• **RECORDS TO USE**
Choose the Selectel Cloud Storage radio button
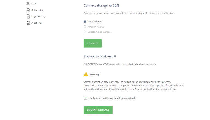 coord(85,32)
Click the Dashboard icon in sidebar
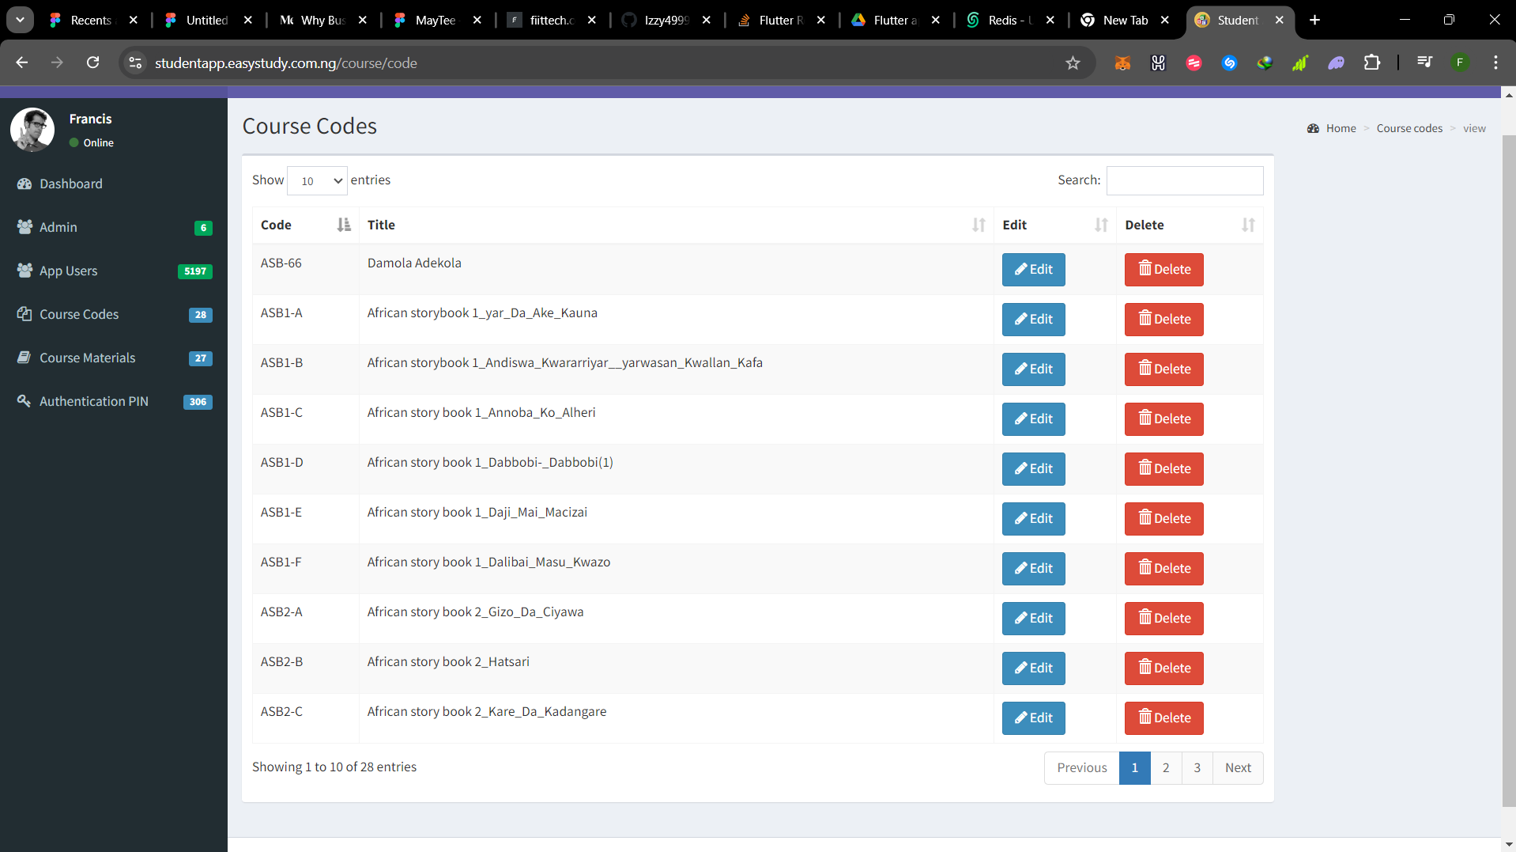Screen dimensions: 1516x852 pos(25,184)
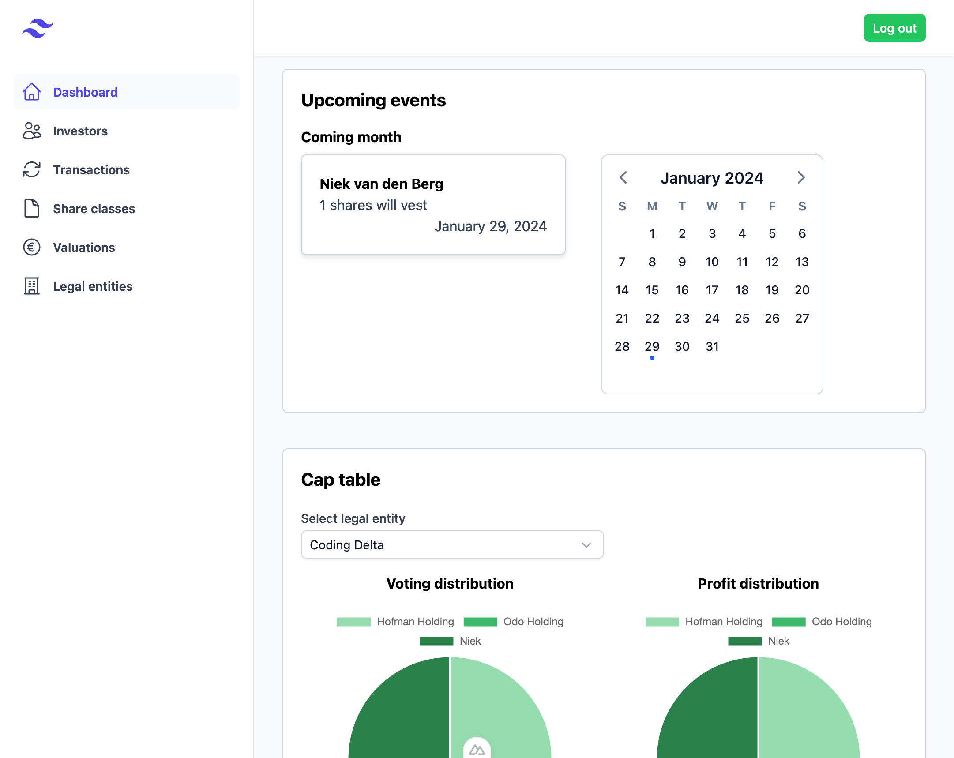
Task: Click the Log out button
Action: 894,28
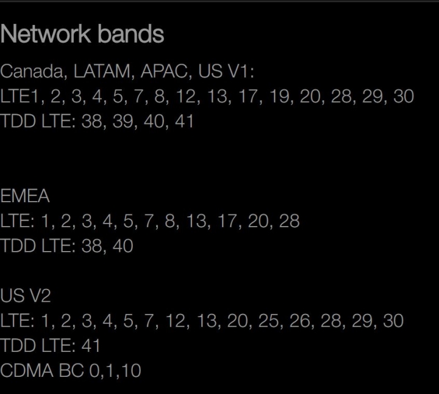Viewport: 439px width, 394px height.
Task: Click the word LATAM in region line
Action: pos(102,71)
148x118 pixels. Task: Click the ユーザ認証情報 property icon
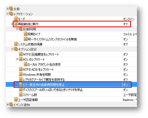pos(16,99)
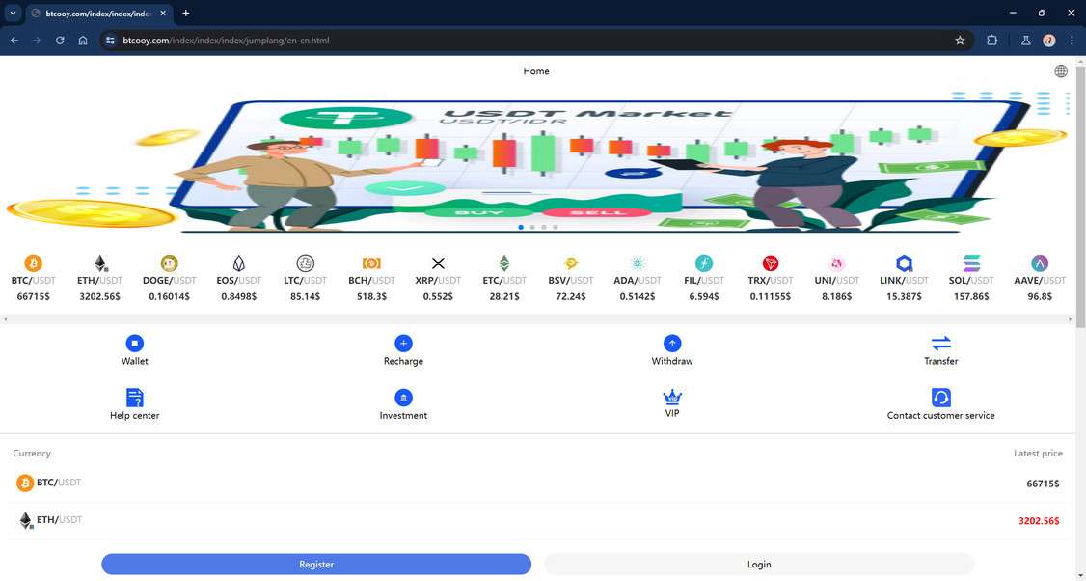Select the second banner carousel dot
The width and height of the screenshot is (1086, 581).
[532, 227]
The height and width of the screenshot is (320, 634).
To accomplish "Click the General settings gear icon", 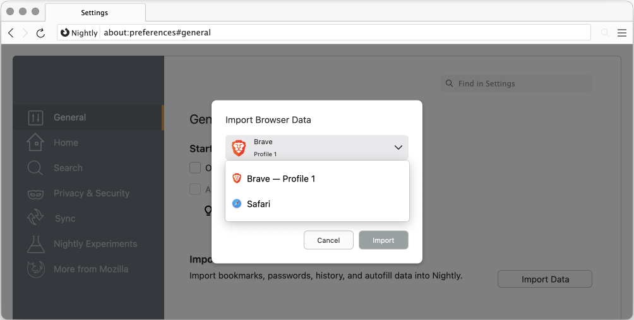I will [35, 118].
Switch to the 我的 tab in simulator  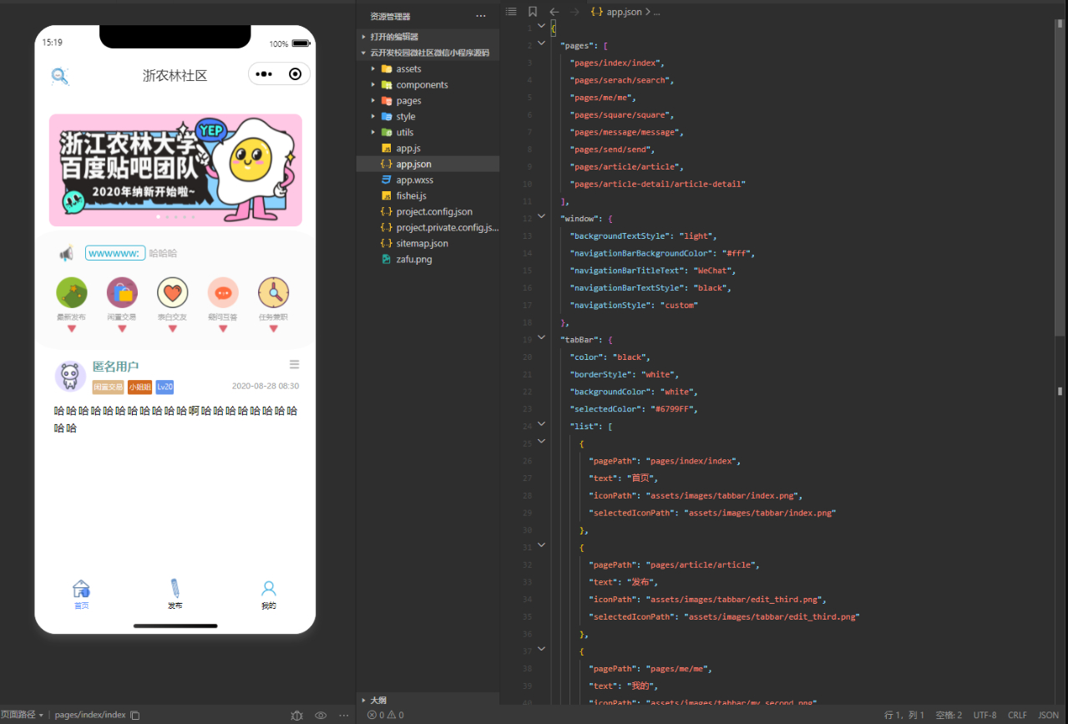tap(268, 594)
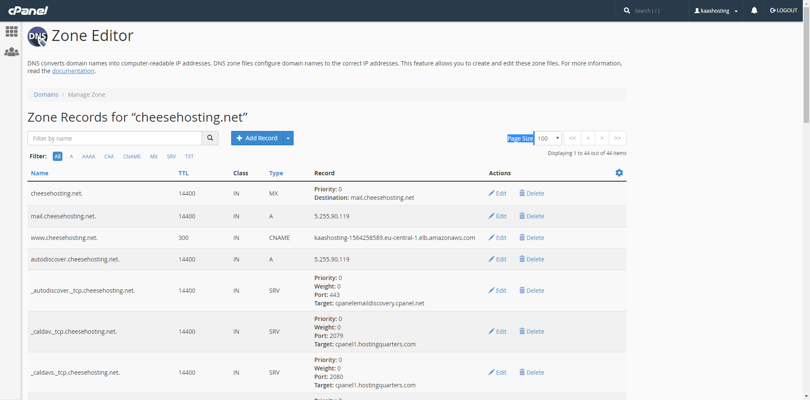Image resolution: width=810 pixels, height=400 pixels.
Task: Open the documentation link
Action: (73, 71)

• **DO THIS**
Swap "Choose" for "Select" in the rows from the start of the rows through the line holding "coord(85,32)", inclusive, and give those lines back with nothing else changed and the pictures left out.

• **EXERCISE OUTPUT**
Select the Selectel Cloud Storage radio button
 coord(85,32)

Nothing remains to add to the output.